**Exercise instructions:** Reproduce word for word the lines of the data below, beginning with the line that contains "Close the Yandex tab" and continuing through the line that contains "Click the globe public-audience icon", with both of those lines included. Leave the pictures out of your answer.

**Data supplied:**
- - - - -

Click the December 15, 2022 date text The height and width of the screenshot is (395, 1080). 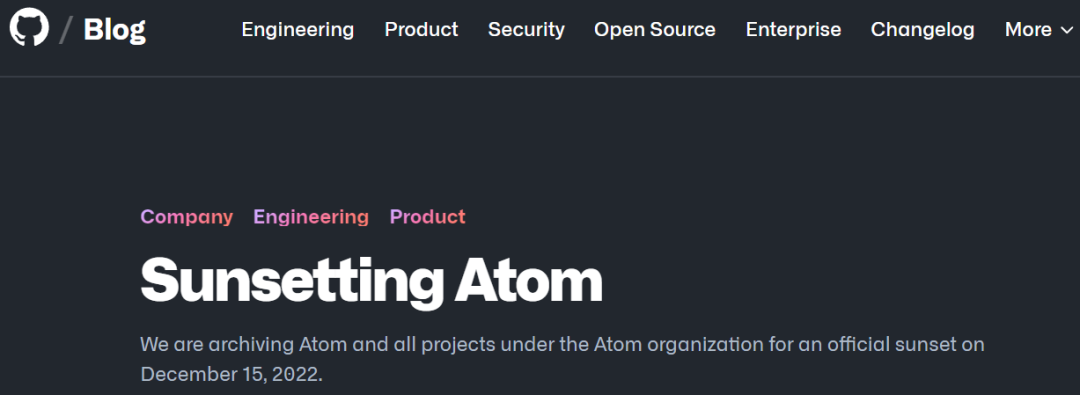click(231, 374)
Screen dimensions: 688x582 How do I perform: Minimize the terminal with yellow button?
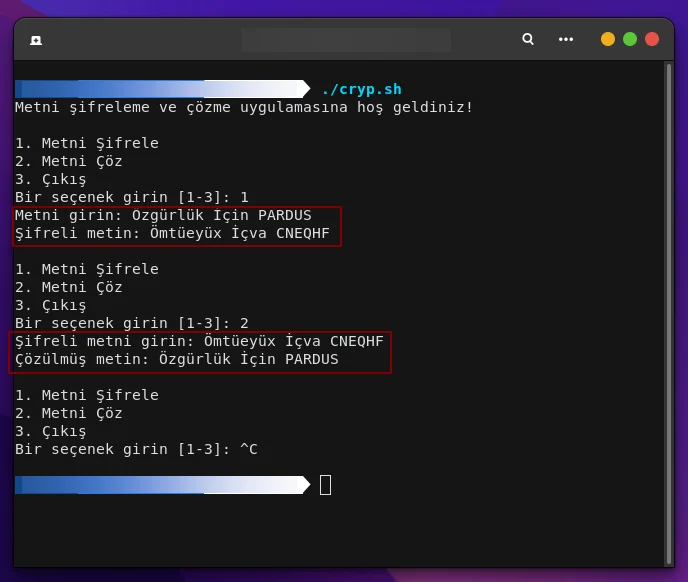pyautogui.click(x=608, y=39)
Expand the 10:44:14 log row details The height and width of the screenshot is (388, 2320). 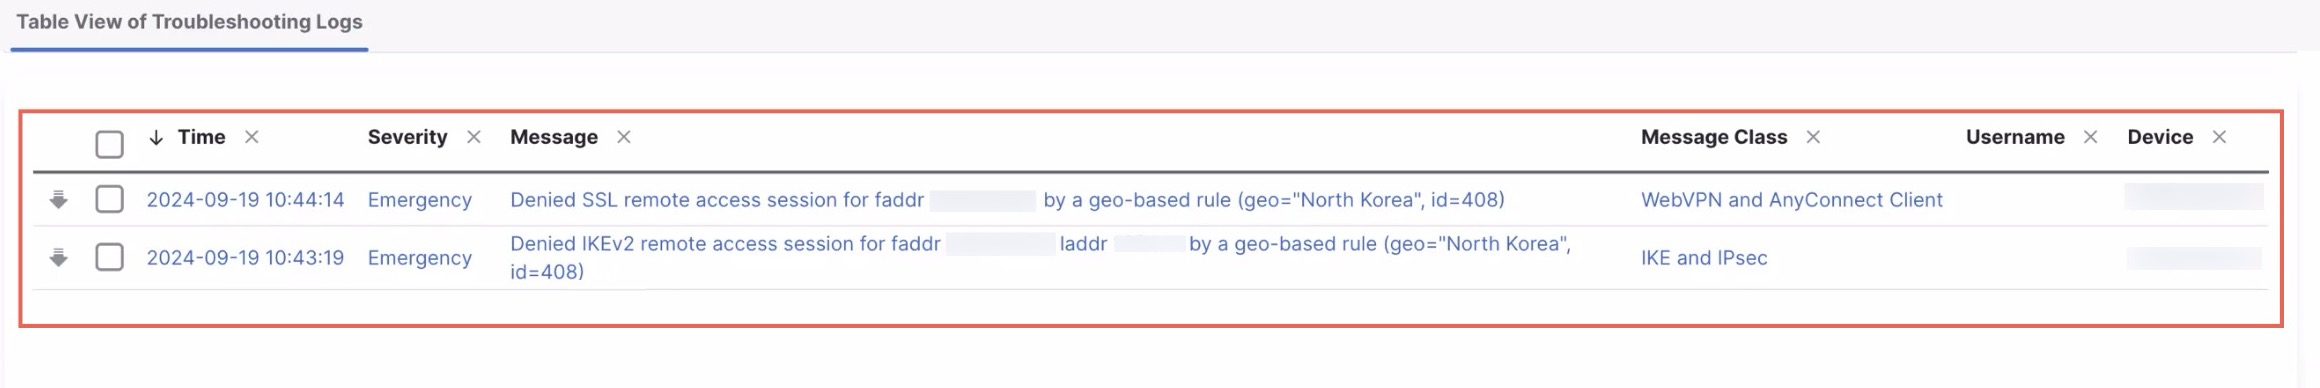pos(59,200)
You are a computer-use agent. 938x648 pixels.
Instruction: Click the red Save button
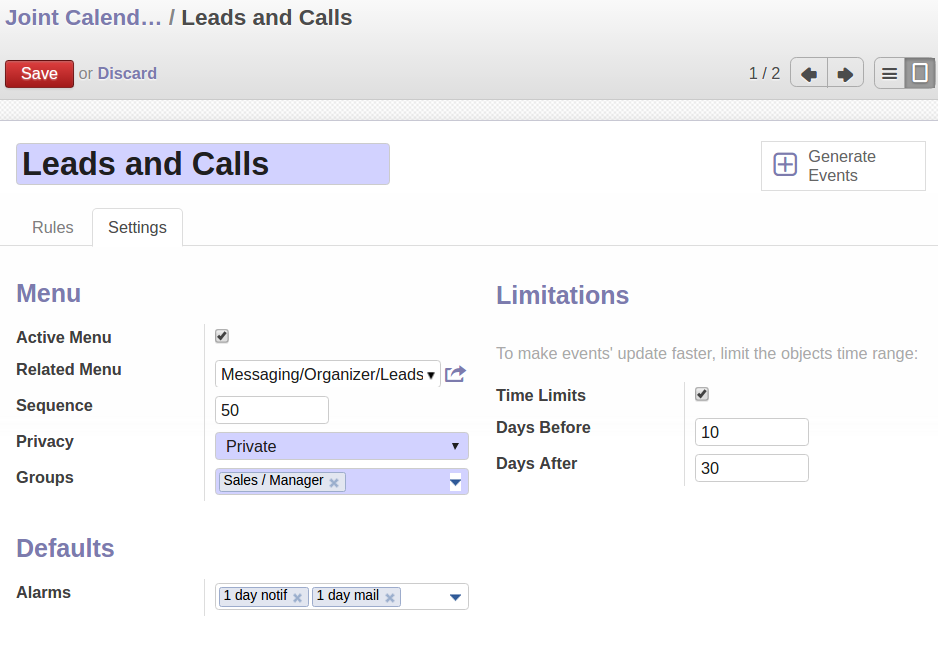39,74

- - - - -

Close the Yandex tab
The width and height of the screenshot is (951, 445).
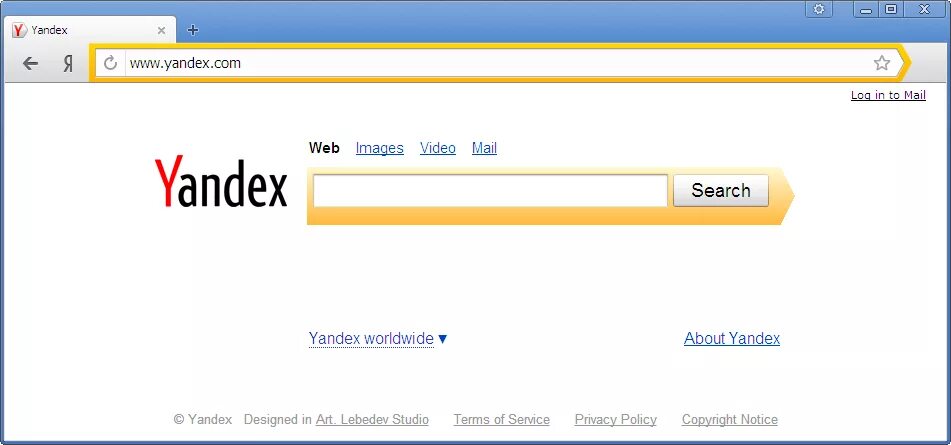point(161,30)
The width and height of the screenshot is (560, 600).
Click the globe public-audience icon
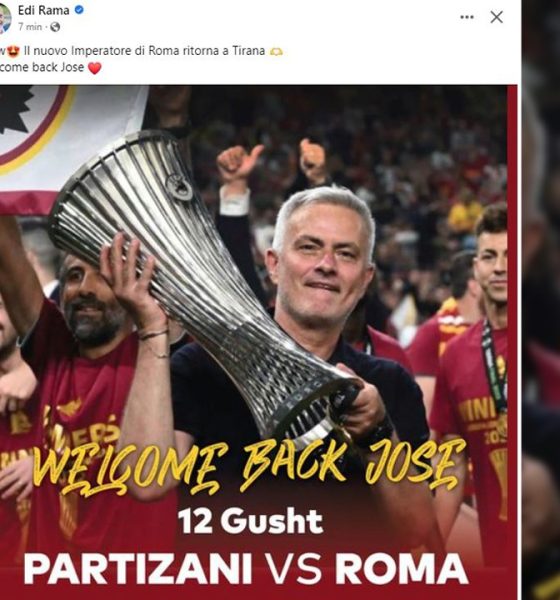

- - - - -

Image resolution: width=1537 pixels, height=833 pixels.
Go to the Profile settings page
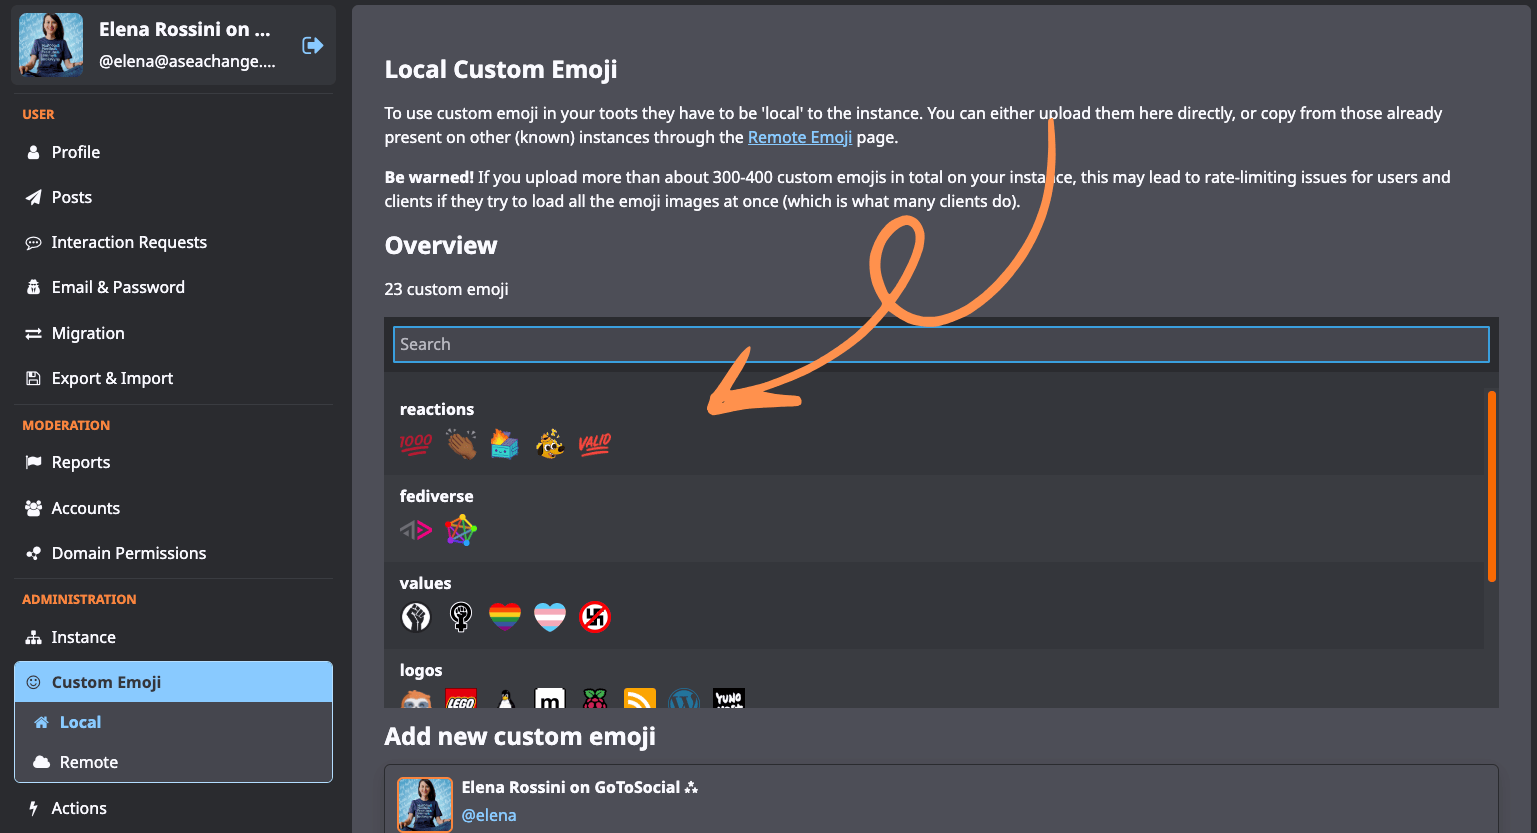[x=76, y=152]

- - - - -

**The completed task:**
Close the Yandex tab
The width and height of the screenshot is (951, 445).
point(161,30)
The width and height of the screenshot is (560, 600).
Click the globe public-audience icon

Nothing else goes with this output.